The operation was the culmination of tensions in Greece in which a man connected to the radical party murdered an anti-fascist rapper named Pavlos Fissas on September 17.
Michaloliakos and four other legislators were arrested following massive protests against the party and the decision by Prime Minister Antonis Samaras that the legislators had conspired to create a criminal organization.
On September 28, the American Jewish Committee’s executive director, David Harris, voiced support for the government’s actions. “The very essence of democracy in Greece is at stake.... The message is clear from the Greek government that the forces of violent extremism are a threat to society and will not be tolerated,” he said.
The rise of Golden Dawn has set off alarm bells in Europe about the power of the far Right amid the economic crisis and controversy over immigration.
After receiving only 20,000 votes in 2009, it jumped to 400,000 in 2012, winning 18 seats and making it the fourth-largest party in Greece’s 300-member parliament.
Its symbol, which the party claims is a classical Greek art motif, has been compared to the swastika. Similarly, the party’s members style themselves in all black and have been seen giving the Nazi salute.

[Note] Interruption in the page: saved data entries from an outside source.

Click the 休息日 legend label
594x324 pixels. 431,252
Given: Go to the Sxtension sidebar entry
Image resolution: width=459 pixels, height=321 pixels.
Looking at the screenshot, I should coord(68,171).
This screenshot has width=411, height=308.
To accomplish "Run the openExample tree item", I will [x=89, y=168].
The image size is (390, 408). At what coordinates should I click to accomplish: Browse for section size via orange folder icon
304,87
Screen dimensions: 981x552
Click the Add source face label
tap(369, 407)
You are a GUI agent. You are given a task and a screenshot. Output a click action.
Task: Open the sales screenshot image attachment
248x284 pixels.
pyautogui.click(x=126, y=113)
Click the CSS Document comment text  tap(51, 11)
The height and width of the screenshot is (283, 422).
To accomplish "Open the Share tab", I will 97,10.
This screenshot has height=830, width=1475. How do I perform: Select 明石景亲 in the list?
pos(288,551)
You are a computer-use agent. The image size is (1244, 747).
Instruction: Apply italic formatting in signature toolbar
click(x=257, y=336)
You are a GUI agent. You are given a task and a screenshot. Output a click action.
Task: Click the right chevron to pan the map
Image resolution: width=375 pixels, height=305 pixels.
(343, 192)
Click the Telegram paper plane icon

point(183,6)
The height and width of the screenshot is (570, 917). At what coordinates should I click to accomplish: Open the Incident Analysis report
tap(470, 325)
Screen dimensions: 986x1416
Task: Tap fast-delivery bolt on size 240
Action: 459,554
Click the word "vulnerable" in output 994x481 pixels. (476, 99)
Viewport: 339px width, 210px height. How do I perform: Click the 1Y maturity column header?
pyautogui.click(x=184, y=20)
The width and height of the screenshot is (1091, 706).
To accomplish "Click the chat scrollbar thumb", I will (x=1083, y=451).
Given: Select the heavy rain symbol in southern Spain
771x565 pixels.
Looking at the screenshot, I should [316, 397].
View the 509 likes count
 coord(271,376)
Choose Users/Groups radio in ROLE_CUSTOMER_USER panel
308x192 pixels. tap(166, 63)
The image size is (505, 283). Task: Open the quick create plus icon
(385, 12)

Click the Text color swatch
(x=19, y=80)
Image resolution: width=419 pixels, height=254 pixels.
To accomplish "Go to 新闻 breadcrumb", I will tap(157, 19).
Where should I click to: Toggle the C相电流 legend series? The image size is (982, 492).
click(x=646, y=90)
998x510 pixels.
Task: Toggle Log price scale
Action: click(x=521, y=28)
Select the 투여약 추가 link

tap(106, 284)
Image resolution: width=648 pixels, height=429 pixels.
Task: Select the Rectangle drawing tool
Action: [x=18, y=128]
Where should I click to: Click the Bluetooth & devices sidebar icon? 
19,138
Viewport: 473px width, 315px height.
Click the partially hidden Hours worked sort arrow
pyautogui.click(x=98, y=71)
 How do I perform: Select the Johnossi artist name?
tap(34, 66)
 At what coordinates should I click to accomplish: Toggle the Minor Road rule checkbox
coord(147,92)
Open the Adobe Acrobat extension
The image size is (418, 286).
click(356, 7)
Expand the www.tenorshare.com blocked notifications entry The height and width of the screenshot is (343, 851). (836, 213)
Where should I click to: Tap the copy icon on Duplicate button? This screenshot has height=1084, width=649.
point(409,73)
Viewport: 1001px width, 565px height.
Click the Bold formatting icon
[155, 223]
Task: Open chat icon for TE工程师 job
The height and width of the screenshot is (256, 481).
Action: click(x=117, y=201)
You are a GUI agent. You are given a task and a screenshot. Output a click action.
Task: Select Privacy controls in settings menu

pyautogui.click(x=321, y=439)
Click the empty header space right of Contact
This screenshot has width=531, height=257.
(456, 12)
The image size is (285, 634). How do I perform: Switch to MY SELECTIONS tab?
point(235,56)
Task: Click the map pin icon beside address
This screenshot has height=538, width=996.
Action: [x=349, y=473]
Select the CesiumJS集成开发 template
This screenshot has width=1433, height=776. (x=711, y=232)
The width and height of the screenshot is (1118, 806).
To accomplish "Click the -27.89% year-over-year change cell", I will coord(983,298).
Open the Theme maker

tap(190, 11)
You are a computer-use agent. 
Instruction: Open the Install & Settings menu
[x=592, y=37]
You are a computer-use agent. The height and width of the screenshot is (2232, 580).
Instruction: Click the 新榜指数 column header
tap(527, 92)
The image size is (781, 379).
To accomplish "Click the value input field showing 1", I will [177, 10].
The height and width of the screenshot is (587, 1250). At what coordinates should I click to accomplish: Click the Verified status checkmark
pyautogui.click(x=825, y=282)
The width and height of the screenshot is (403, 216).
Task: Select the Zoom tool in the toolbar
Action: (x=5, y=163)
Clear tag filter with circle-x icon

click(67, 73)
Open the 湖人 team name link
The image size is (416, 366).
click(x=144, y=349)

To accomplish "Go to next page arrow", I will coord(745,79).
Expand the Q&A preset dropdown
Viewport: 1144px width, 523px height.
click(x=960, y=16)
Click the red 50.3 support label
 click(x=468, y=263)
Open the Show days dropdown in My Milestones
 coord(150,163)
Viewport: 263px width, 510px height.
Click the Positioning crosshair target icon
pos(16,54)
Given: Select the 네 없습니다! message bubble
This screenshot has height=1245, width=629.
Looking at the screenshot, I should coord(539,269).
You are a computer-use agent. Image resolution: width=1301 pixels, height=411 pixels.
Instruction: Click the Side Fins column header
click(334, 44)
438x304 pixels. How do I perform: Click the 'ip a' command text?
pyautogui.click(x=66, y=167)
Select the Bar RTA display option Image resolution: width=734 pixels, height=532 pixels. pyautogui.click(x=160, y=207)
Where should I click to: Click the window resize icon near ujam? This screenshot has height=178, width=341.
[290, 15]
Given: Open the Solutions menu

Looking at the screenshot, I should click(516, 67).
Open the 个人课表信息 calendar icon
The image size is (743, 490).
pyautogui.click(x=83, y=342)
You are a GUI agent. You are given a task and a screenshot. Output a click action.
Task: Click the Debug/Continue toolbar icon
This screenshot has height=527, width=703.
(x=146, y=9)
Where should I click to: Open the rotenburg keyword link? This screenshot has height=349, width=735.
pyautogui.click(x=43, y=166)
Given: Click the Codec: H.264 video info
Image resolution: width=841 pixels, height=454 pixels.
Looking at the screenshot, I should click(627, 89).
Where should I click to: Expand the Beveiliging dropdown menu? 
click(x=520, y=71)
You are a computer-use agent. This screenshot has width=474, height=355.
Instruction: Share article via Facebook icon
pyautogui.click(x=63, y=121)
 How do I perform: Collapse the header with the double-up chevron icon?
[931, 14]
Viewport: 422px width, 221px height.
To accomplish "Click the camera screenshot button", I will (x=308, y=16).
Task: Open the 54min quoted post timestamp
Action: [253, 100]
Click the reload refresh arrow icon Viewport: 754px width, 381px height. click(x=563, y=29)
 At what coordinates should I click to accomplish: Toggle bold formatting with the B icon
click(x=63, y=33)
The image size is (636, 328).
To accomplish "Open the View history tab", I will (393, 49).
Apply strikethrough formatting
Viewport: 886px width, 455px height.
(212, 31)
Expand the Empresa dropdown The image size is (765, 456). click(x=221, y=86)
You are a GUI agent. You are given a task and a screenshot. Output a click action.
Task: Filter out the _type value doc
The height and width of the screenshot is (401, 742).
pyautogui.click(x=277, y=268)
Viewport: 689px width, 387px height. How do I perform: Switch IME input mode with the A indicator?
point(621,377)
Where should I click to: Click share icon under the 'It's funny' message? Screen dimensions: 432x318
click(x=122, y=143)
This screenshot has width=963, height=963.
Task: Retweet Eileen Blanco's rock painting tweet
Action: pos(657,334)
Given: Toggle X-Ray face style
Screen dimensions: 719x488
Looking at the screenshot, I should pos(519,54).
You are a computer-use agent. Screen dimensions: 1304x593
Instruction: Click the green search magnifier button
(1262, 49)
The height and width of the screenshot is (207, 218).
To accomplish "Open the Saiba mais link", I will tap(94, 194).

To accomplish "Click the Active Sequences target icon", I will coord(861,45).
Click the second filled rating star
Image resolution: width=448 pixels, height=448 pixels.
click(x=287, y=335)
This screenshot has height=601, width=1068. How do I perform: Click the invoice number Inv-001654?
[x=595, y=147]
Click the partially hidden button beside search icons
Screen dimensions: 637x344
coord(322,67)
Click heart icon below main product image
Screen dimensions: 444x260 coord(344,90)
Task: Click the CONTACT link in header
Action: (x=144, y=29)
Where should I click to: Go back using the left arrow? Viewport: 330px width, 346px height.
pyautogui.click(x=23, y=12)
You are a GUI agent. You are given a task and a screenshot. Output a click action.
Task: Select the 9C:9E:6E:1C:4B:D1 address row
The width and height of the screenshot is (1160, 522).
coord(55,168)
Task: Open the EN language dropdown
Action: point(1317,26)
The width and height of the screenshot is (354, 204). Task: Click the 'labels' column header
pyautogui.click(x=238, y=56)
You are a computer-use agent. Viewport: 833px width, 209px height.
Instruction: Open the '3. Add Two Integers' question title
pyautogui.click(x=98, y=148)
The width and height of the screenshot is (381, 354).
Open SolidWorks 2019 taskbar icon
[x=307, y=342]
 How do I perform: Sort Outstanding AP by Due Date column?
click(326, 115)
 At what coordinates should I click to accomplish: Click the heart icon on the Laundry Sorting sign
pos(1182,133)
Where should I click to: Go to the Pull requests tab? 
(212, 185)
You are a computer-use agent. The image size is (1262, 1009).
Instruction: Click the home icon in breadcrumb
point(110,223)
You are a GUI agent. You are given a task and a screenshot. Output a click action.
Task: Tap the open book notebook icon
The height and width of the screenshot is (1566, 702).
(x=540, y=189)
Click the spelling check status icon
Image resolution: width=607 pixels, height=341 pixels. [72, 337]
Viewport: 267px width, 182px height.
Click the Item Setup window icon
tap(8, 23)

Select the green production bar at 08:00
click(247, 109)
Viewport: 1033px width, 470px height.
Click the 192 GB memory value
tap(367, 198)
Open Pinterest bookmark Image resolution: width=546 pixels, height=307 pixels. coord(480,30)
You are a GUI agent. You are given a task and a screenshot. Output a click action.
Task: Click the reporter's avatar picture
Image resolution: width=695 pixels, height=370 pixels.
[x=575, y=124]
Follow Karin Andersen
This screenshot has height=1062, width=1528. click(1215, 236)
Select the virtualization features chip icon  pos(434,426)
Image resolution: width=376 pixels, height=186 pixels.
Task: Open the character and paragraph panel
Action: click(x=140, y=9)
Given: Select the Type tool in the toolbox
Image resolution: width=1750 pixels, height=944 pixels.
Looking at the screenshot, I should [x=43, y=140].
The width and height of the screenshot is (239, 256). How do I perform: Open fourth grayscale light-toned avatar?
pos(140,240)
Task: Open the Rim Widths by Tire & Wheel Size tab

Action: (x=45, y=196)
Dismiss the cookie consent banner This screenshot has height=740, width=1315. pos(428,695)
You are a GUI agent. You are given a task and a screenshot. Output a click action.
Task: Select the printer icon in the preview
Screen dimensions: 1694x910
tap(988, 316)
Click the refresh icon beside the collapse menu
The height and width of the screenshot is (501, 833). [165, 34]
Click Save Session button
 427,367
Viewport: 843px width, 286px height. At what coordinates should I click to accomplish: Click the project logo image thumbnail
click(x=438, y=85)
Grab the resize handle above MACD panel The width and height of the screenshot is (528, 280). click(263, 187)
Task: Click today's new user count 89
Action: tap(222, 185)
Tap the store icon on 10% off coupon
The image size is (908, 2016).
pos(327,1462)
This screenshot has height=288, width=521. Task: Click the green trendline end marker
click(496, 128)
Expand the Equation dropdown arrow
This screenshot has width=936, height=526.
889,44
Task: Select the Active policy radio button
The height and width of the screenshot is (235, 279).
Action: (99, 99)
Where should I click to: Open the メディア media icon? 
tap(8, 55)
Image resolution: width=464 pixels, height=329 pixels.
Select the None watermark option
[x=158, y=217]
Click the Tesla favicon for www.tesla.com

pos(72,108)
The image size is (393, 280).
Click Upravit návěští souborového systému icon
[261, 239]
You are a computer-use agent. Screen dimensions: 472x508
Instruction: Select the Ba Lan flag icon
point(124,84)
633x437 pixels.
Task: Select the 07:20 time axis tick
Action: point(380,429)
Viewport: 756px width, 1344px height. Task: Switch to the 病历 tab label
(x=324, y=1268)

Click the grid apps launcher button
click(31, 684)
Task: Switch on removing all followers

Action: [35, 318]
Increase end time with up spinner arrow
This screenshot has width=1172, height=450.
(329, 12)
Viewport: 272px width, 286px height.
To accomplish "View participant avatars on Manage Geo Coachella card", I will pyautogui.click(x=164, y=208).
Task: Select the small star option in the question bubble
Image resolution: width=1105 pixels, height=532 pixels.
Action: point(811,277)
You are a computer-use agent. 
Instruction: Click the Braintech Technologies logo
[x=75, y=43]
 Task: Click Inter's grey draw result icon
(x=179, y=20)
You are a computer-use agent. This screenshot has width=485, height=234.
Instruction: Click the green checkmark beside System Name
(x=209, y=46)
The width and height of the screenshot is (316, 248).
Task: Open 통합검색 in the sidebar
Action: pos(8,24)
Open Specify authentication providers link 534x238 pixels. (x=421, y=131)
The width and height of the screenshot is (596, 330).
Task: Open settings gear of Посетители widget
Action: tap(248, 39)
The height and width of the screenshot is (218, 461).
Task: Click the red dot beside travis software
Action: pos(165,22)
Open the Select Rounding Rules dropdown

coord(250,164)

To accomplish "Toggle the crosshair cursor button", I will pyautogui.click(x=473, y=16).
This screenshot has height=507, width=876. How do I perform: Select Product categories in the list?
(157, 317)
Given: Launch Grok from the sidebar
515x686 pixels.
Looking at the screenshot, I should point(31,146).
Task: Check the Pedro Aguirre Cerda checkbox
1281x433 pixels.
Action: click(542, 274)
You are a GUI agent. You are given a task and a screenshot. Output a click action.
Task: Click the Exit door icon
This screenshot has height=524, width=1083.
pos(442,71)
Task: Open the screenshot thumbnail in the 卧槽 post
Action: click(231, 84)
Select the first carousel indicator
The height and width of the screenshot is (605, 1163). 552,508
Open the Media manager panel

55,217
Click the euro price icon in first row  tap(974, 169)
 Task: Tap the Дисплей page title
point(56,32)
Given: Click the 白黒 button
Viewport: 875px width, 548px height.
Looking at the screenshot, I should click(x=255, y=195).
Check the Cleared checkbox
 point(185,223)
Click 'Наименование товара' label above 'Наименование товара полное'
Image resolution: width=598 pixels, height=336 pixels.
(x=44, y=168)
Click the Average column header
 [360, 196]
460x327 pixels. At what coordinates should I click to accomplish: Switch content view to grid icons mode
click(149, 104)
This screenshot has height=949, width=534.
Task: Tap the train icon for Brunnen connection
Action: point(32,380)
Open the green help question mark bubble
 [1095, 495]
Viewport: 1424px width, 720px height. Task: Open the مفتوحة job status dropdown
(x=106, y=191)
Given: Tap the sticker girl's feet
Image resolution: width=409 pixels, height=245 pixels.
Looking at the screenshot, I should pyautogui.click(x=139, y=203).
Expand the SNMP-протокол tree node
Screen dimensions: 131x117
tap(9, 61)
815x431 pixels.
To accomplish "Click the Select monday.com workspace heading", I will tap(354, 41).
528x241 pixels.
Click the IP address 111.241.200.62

Golden Dawn has been involved in anti-Semitic diatribes, with party spokesman Ilias Kasidiaris, one of those arrested and remanded to jail, allegedly denying the Holocaust and bashing a Jewish businessman.
In January, the party accused Harris of being interested in Greece because of “international loan sharks,” implying that complaints about anti-Semitism were motivated by greed, itself an anti-Semitic trope. The party’s campaign videos show trash-strewn parks and claim supporters want to “take back the country from foreigners... My employment will not become money in the pockets of third world immigrants.”
The government may, however, face hurdles in its case against the legislators. It has already released three of the lawmakers who were arrested. It will be difficult to prosecute the others based on an attempt to link them to violent acts by supporters. Also there is concern that arresting members of parliament may constitute political suppression, more than a grappling with the racist acts of the party’s supporters.
A leading Greek newspaper, Kathimerini, which tends to support the moderate Right, noted, “The prosecution of opposition parties almost invariably represents an abuse of power for political ends, damaging the rule of law....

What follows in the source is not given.